Forescout Technologies, recently analysed and chronicled various the evolving complexity of the ransomware landscape – with threat actors combining known tactics, techniques, and procedures (TTPs) with a growing IoT/OT attack surface. In June, Forescout also released R4IoT, a proof-of-concept for a full attack leveraging IT, IoT, and OT, along with mitigation steps for each TTP. Due to the widespread presence of IoT and OT devices, almost all sorts of organisations are susceptible to such attacks.
The report covers the following aspects in depth:
· State-sponsored ransomware: Ransomware is being used by an increasing number of state-sponsored actors, either for financial gain or as a cover for espionage operations.
· New mainstream targets: ESXi virtualization servers and network-attached storage (NAS) devices have advanced from being secondary to primary targets of ransomware actors due to the valuable data they store and their frequently lax security posture.

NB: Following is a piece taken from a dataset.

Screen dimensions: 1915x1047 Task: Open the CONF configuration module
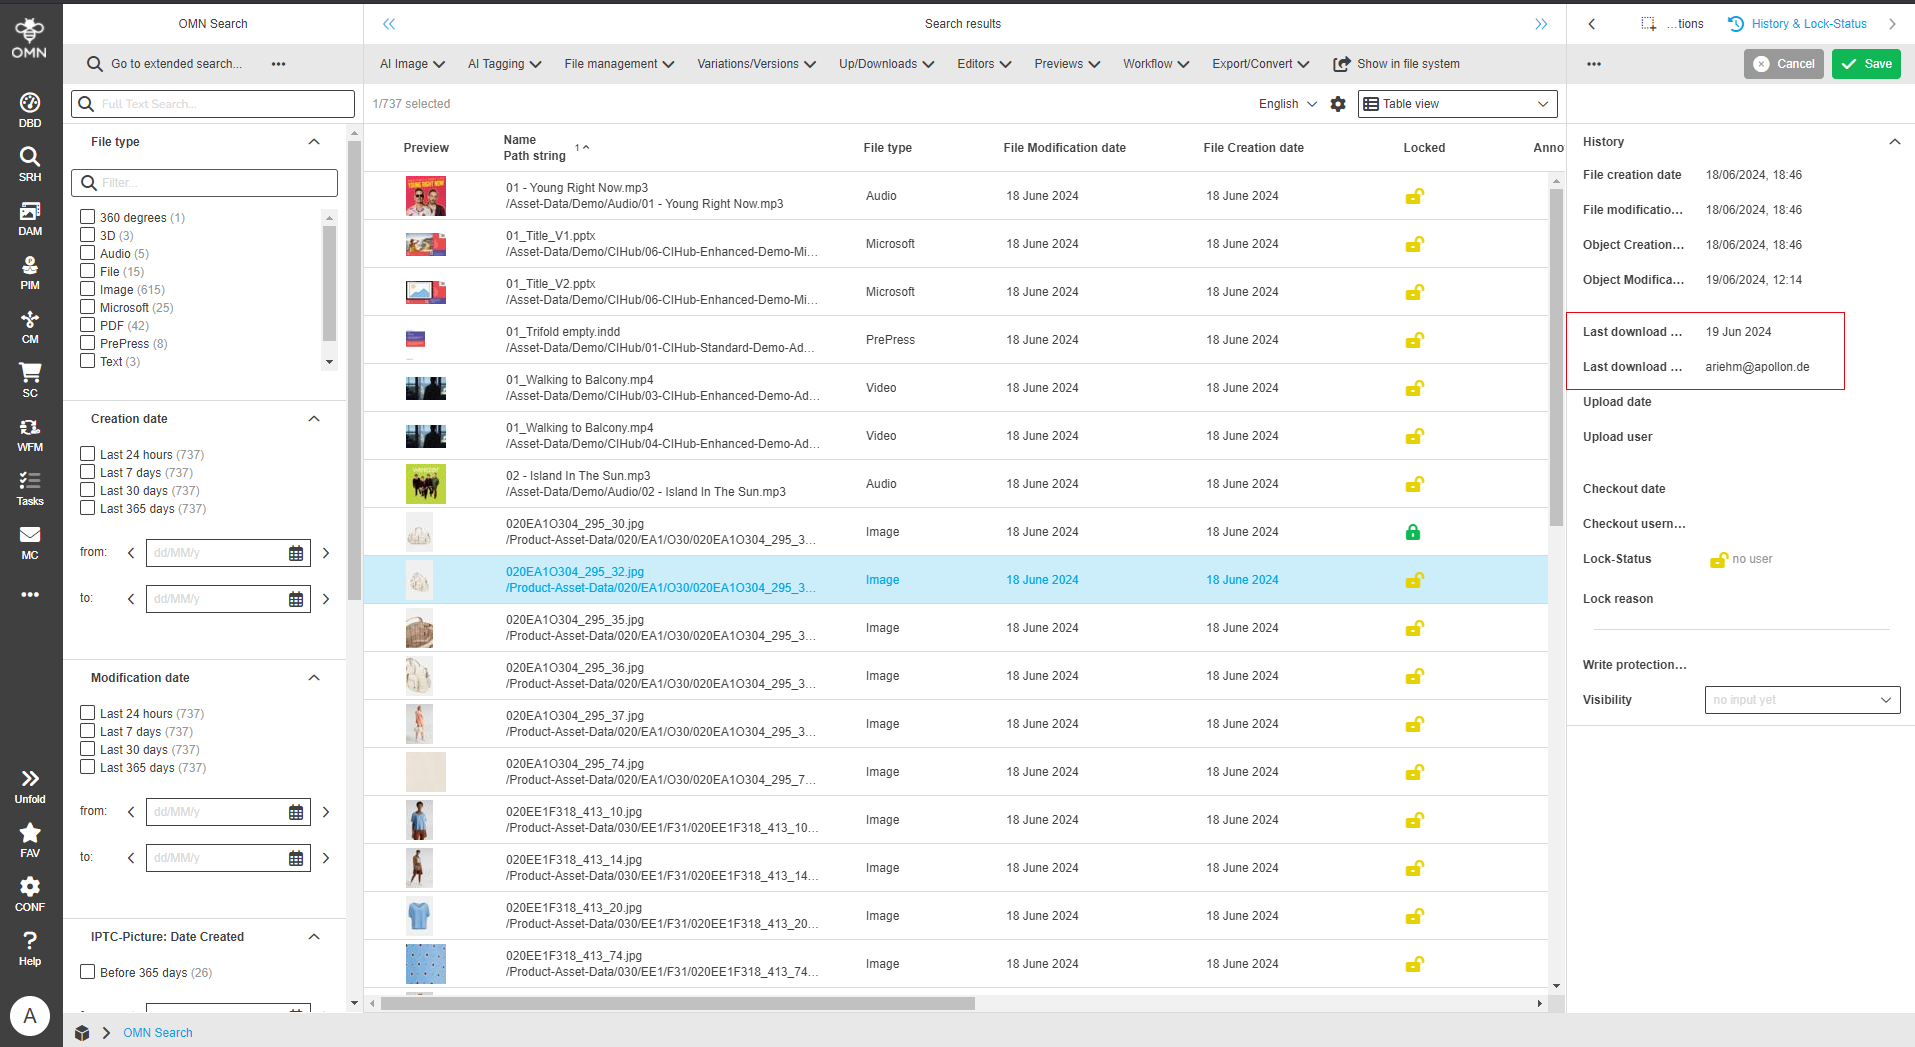click(29, 888)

· Evolving extortion techniques: Several of the most prominent ransomware threat actors are testing novel extortion strategies alongside the tried-and-tested data exfiltration and encryption.
It also highlighted three state-sponsored ransomware groups from two countries, China and North Korea, namely, Bronze Starlight (China), Maui & H0lyGh0st (North Korea). Such state-sponsored threat actors frequently possess the resources and finances to damage society more broadly than by stealing or encrypting material.
Similarly, ESXi virtualization servers and NAS devices have emerged as a new target because of their internet accessibility, the critical data they store, the increasing amount of exploited security flaws, and their frequent laxer security posture—since businesses typically concentrate on safeguarding managed endpoints.
The report significantly identifies the change in extortion techniques too. Double extortion (data exfiltration before encryption) gained popularity in 2021, but by 2022, several groups had already implemented improvements in their extortion agenda. Some unusual innovations in extortion techniques included a “bug bounty” program that would pay up to $1 million for bugs in the LockBit software, a “brilliant ideas” program to improve their site and software, set of “affiliate rules” mentioning that critical infrastructure targets should not have their data encrypted but only leaked, etc.
Reports conclude with some suggested mitigation efforts such as asset inventory, patching, credential management, and network segmentation to encompass the entire digital terrain. Organisations can start with ESXi servers and NAS devices and extend it to other classes of targeted devices, such as VoIP, IP cameras, and other vulnerable IoT devices.